### TEKS SUMBER
--------------------------------

Kamis, 30 Januari 2014

Sumber Pengambilan Ahli Bid’ah Dalam Berdalil

Setiap orang yang keluar dari Sunnah —dari orang-orang yang mengaku mengikutinya dan yang mengaku sebagai ahlinya— pasti berlebih-lebihan dalam mengemukakan dalil-dalil yang digunakan untuk mendasari perkara-perkara yang khusus bagi mereka. Jika tidak maka pasti terdapat kedustaan pada pengakuan yang mereka lontarkan. Bahkan semua pelaku bid’ah dari umat ini mengaku bahwa dirinya adalah pengikut Sunnah yang bukan termasuk orang yang menyelisihinya dari kelompok lain, sehingga tidak mungkin baginya untuk menarik ucapannya agar dapat berpegang teguh pada perkara yang mirip dengan Sunnah.

--------------------------------

### DATA MENTAH
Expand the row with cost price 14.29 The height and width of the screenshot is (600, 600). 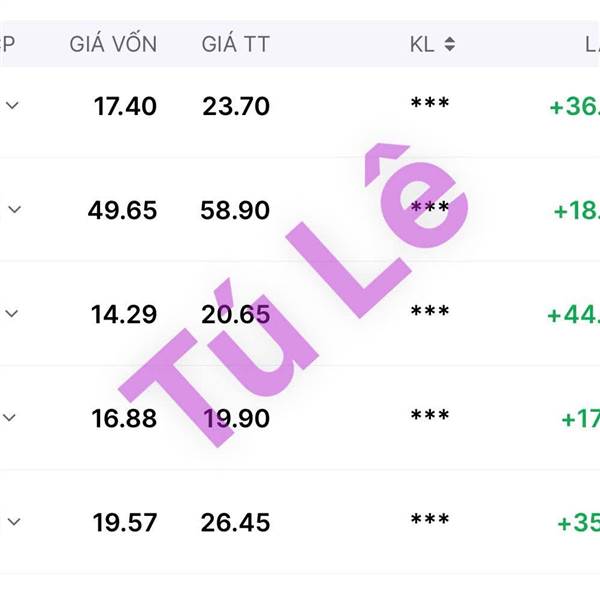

--------------------------------

### DAFTAR TUGAS
1) Terjemahkan ke dalam bahasa Inggris kalimat dari teks sumber ini: "Jika tidak maka pasti terdapat kedustaan pada pengakuan yang mereka lontarkan."
2) Tuliskan ulang persis bagian teks sumber yang dibuka dengan kata-kata "Setiap orang yang" dan ditutup dengan "mirip dengan Sunnah.".

### JAWABAN LATIHAN
1) Otherwise, there is certainly falsehood in the claims they put forward.

2)
Setiap orang yang keluar dari Sunnah —dari orang-orang yang mengaku mengikutinya dan yang mengaku sebagai ahlinya— pasti berlebih-lebihan dalam mengemukakan dalil-dalil yang digunakan untuk mendasari perkara-perkara yang khusus bagi mereka. Jika tidak maka pasti terdapat kedustaan pada pengakuan yang mereka lontarkan. Bahkan semua pelaku bid’ah dari umat ini mengaku bahwa dirinya adalah pengikut Sunnah yang bukan termasuk orang yang menyelisihinya dari kelompok lain, sehingga tidak mungkin baginya untuk menarik ucapannya agar dapat berpegang teguh pada perkara yang mirip dengan Sunnah.